Did OpenAI just kill a bunch of startups by making a small update to ChatGPT? Investors and founders will soon find out.
Sam Altman’s company introduced a new beta feature for ChatGPT subscribers on Sunday, which allows them to upload PDFs. The chatbot analyzes the files and allows users to start asking questions about them.
Anyone who has ever tried scrolling through hundreds of pages of PDFs to pull out useful data and synthesize information will know just how tedious it can be. That makes the update a pretty nifty one for ChatGPT Plus users.
The update also creates a wider problem.
Some startups have built their businesses around ChatGPT’s lack of interactivity with PDFs. Now that ChatGPT can interact with them, what can these other startups offer that ChatGPT can’t?
The simple answer may be a whole lot of nothing.
AI-focused ‘wrapper startups’ face a reckoning
Sahar Mor, product lead at payments giant Stripe, wrote on LinkedIn that “OpenAI just executed a move that will wipe out dozens of AI companies.” Specifically, he referred to “wrapper startups.”
These are essentially startups that “wrap” themselves around an API like ChatGPT, using the core technology underneath the chatbot to offer some sort of service that isn’t available directly from that API.
It isn’t necessarily the case that founders who build AI wrapper businesses are doing this to exploit a weakness in ChatGPT. In March, OpenAI flung the doors open for developers to integrate ChatGPT into their apps and products.

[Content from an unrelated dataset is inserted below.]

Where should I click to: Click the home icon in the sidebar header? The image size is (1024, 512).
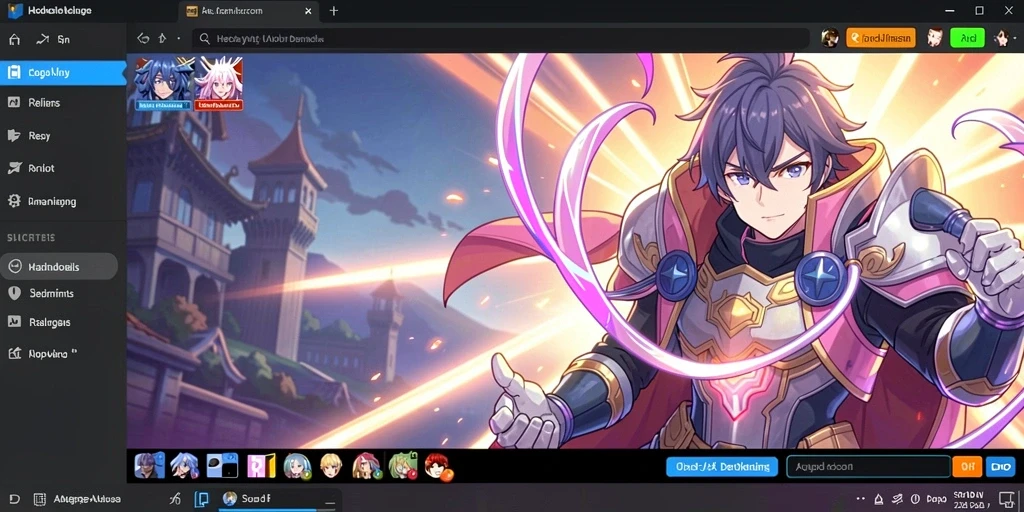point(14,39)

That means startups offering PDF functions aren’t the only wrappers in town. There’s a whole bunch of them out there offering all kinds of uses.
Perhaps the most prominent wrapper to date has been Jasper AI, which went into 2023 with a $1.5 billion valuation, with backing from big VC players such as Coatue and Bessemer Venture Partners.
What did it do to get that lofty valuation? It created an “AI copilot” specific to the needs of enterprise marketing teams by wrapping around OpenAI’s GPT model.
It’s an idea that seems to be struggling, with the company cutting its internal valuation, The Information reported. It also announced layoffs in July.
Startups that offered user interactions with PDFs by wrapping around tools like ChatGPT may wonder if they face a similar fate.
Here’s one example. In May, data scientist Alex Reibman announced ChatOCR, a ChatGPT plugin that “reads text from PDFs, including scans and handwriting.”
Following the ChatGPT update at the weekend, he ran a poll on X that asked users what would happen to his plugin “now that ChatGPT has built in PDF processing.” Out of 210 respondents, 72.4% said they expected the plugin to “see less usage.”
The key takeaway is that without a moat to make them significantly different from competitors, startups risk being plundered.
Investors need to start considering if they’ve placed big bets on the wrong horse.